Nothing but the line with "登入 (1087, 73)" and the lines after it should appear, each retyped exactly as in the listing.
□ □ □ □ □
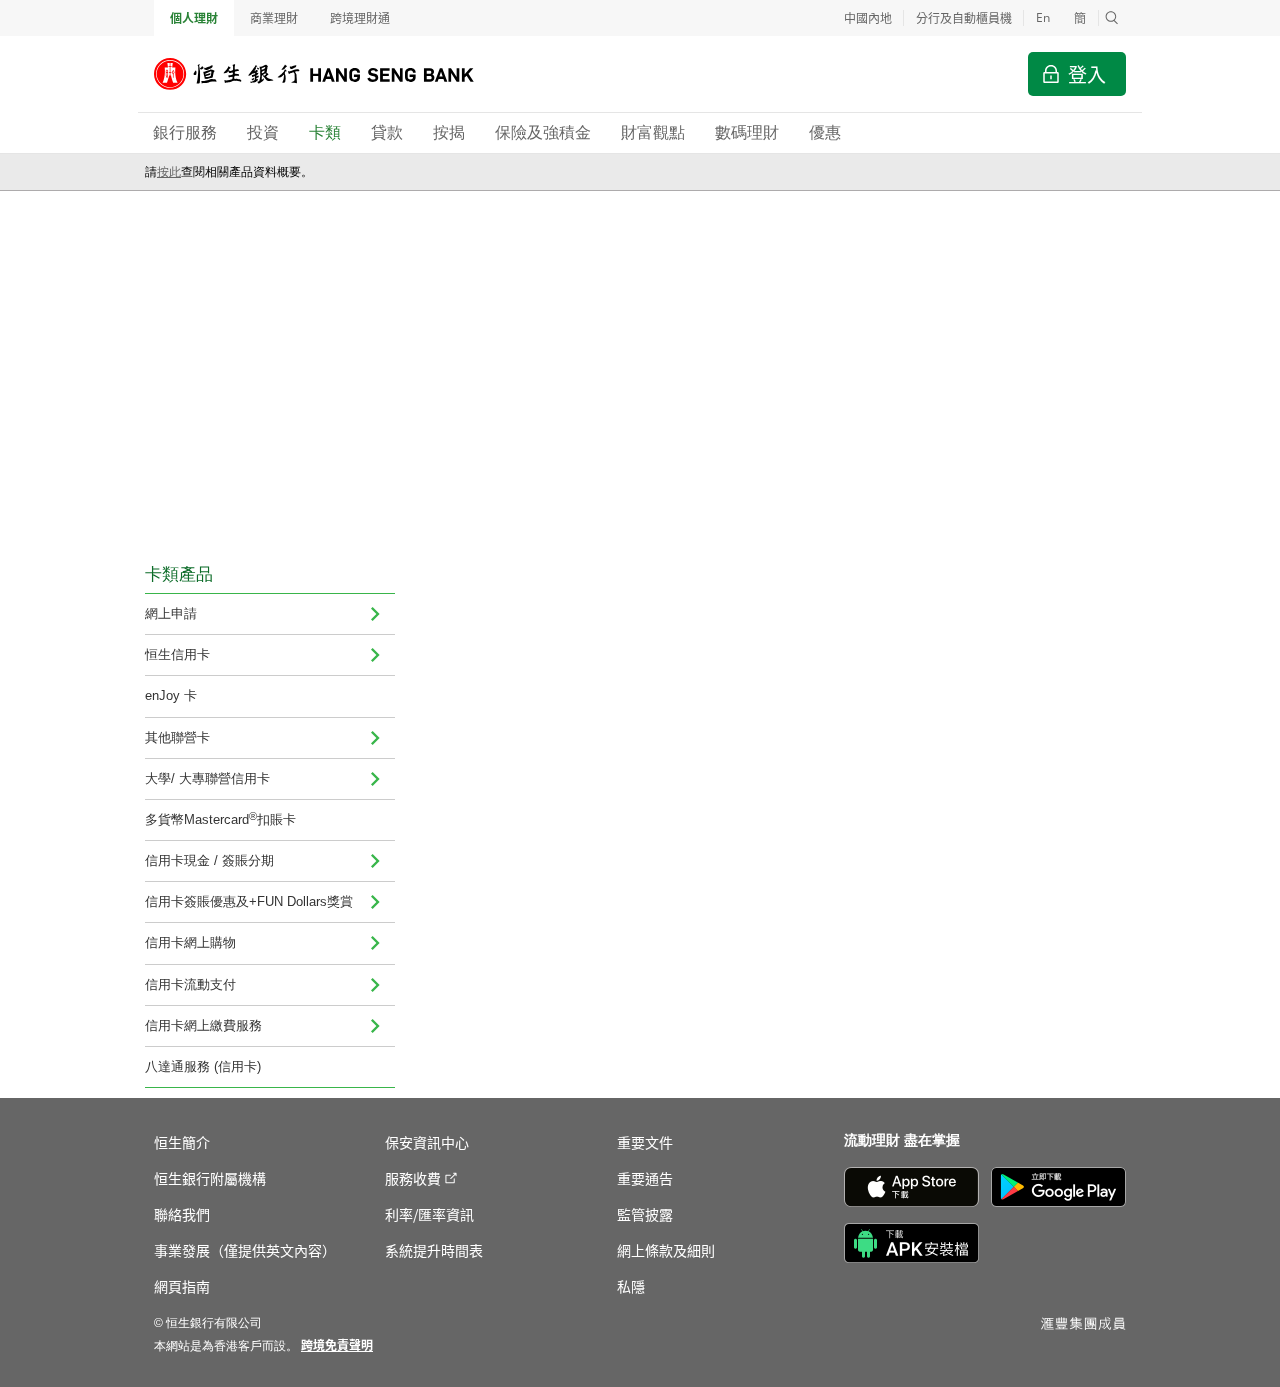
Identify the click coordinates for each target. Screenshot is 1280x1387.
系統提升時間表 (434, 1250)
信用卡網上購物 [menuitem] (190, 942)
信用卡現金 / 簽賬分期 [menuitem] (209, 860)
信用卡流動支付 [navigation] (190, 984)
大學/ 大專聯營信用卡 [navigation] (207, 778)
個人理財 (194, 17)
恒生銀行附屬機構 (210, 1178)
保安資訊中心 (427, 1142)
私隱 (631, 1286)
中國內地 (868, 17)
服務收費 (413, 1178)
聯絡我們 (182, 1214)
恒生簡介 (182, 1142)
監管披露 (645, 1214)
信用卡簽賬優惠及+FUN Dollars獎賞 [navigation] (249, 901)
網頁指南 (182, 1286)
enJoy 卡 (171, 695)
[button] (1112, 18)
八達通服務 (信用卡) (203, 1066)
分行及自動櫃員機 (964, 17)
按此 (169, 172)
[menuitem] (375, 614)
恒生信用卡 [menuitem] (177, 654)
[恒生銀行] (329, 74)
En (1043, 17)
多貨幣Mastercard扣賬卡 (220, 818)
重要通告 (645, 1178)
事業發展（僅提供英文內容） (245, 1250)
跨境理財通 (360, 17)
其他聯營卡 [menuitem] (177, 737)
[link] (337, 1344)
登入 (1087, 73)
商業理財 (274, 17)
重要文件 (645, 1142)
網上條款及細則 (666, 1250)
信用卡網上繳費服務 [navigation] (203, 1025)
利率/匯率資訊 (429, 1214)
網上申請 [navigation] (171, 613)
□ □ □ □ □
• [RESPONSE TO THE TASK]:
登入 (1087, 73)
商業理財 (274, 17)
重要文件 (645, 1142)
網上條款及細則 (666, 1250)
信用卡網上繳費服務 [navigation] (203, 1025)
利率/匯率資訊 (429, 1214)
網上申請 [navigation] (171, 613)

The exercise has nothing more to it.